By taking the time to include certain developments not usually treated, Smoryński’s book may as well prove valuable to active logicians — for example, there is a good exposition of variants of Raphael Robinson’s theories \({\mathcal R}\) and \(Q\) of arithmetic, a treatment of quantifier-elimination and decidability of Skolem arithmetic (the theory of multiplication without addition), and an exposition of Dirichlet’s proof of existence of integral solutions to Pell’s equation \(X^ 2 -dY^ 2 = 1\) for positive non-square \(d\). Some interesting but tangential topics are treated, such as the Fueter-Pólya result showing that the only real polynomial bijective pairing function is the usual Cantor function \(\langle x,y \rangle = {{(x + y)(x + y + 1)}\over {2}} + x\) or that obtained by permutation of \(x,y\). Quite in keeping with the personable style of the book, the author at times ventures onto ground upon which few would dare to trod. For instance, pp. 193-196 describe the controversy concerning whether and to what extent credit should be given for the independent (of Matijasevič) solution of Hilbert’s tenth problem with the appearance of Chudnovsky’s abstract in Russian in 1970. This discussion provides the occasion for other anecdotes concerning the priority of mathematical work and may shed light on the human activity of “doing mathematics” for undergraduate and beginning graduate students. This particular passage on p. 196 ends with “But enough.
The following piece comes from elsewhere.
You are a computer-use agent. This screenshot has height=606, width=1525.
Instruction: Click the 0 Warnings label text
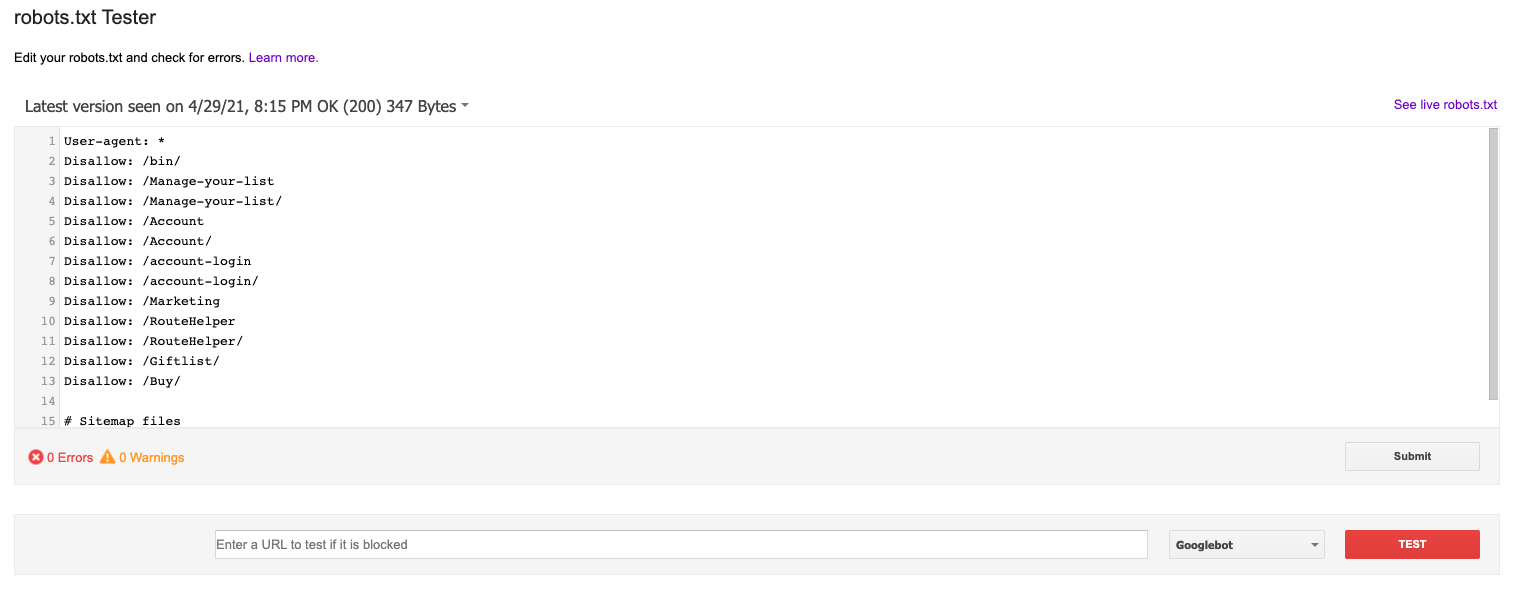[x=152, y=458]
My head is swimming with anecdotes that I’d love to tell, but I shall probably get into enough hot water over this last one \(\dots\)”

A brief overview of the book.

Chapter I: pairing functions and the Fueter-Pólya result, Chinese remainder theorem, \(\beta\) function, primitive recursive functions, elementary recursion theory.

Chapter II: exponential diophantine equals recursively enumerable (both the proof of Davis-Putnam-Robinson and of Jones-Matijasevič), Pell equation, diophantine equals recursively enumerable (with attention to the number of variables and degree of polynomial).

Chapter III: sequent calculus, completeness theorem, Presburger and Skolem arithmetic, quantifier elimination and decidability, Gödel incompleteness theorem, weak theories of arithmetic.

I found very few typographic mistakes: for instance the correction on p. 224 line 9 should read “\([m/p^ 2] - [m/p^ 3]\)”.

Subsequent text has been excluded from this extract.